Set down the part of the records that opens with the line containing "The width and height of the screenshot is (586, 327)." and closes with the line containing "click(553, 212)", keeping both end lines. Leave the pictures out of your answer.

**Data for processing**
--- --- ---
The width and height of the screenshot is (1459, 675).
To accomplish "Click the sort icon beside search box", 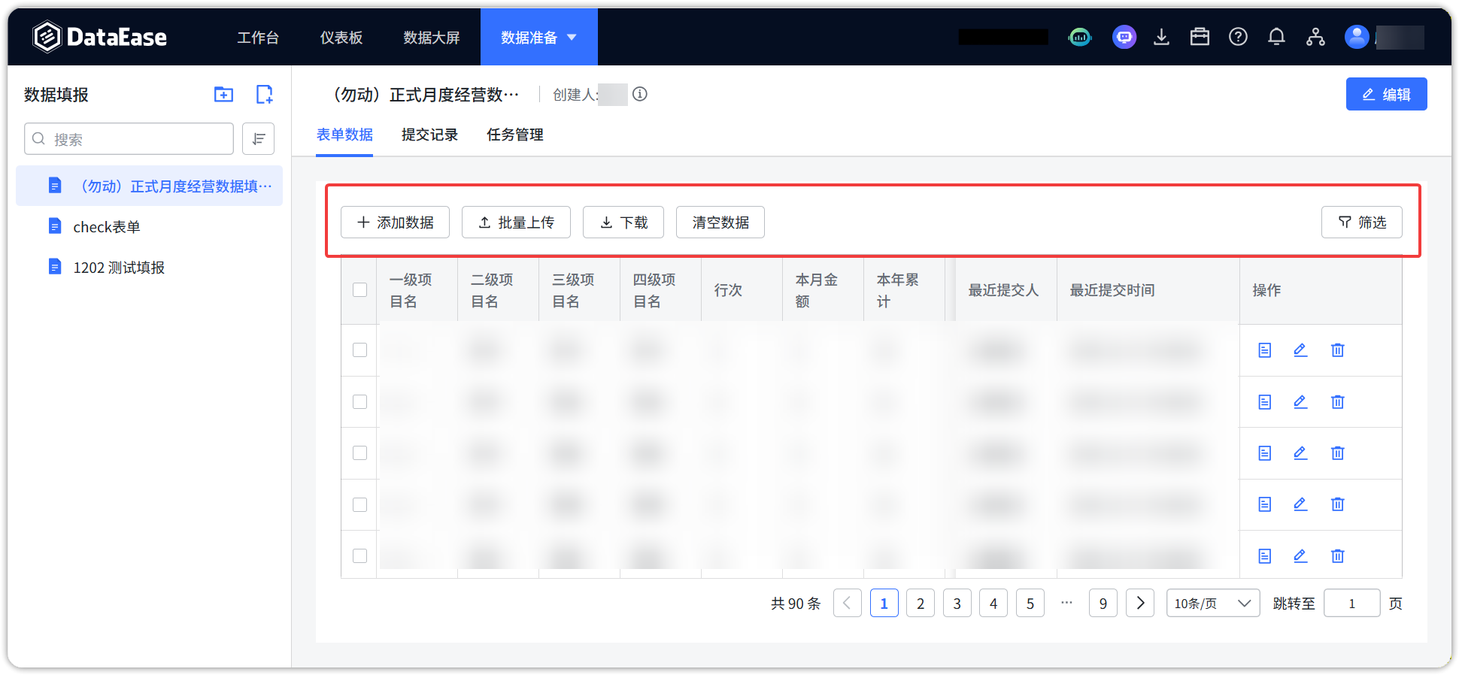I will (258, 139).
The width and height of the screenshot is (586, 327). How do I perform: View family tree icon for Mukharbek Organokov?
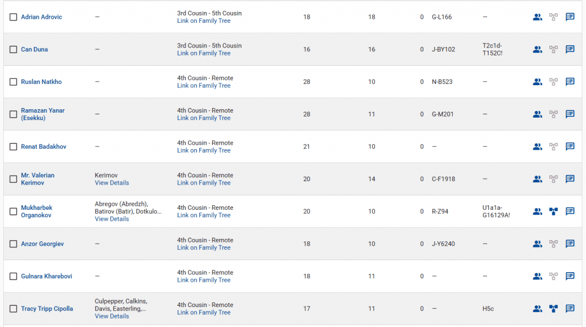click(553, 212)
--- --- ---
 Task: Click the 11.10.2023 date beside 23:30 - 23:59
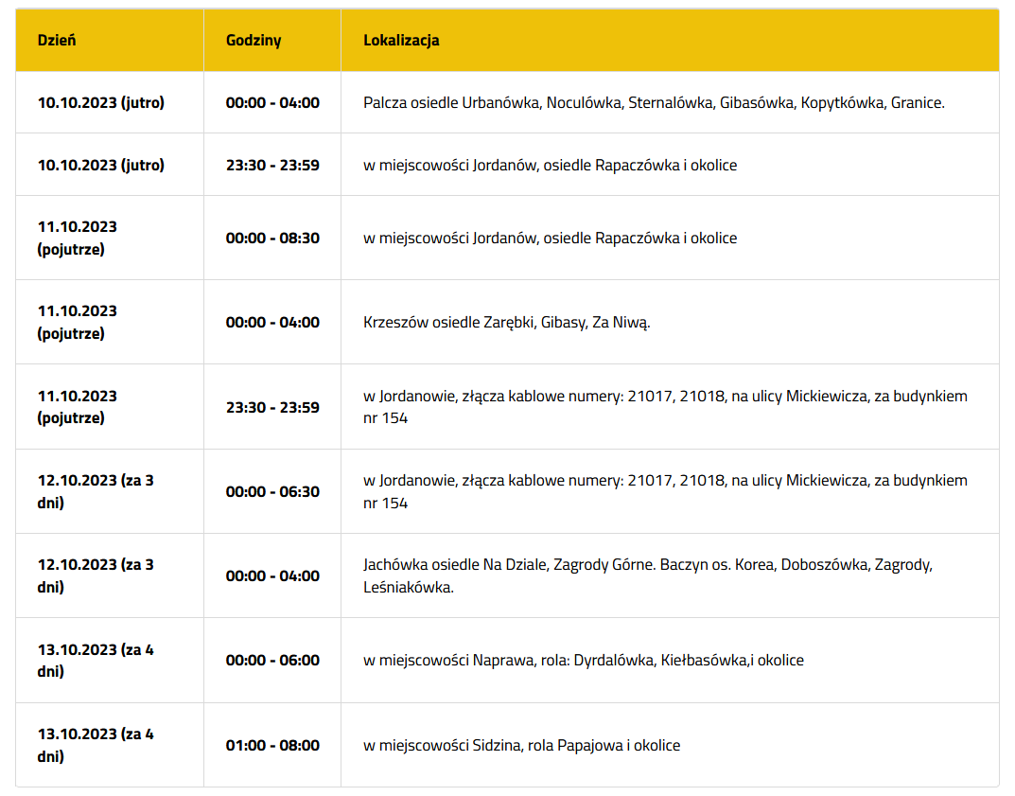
--- --- ---
**Solution**
The width and height of the screenshot is (586, 327). How do I perform: View family tree icon for Mukharbek Organokov?
click(553, 212)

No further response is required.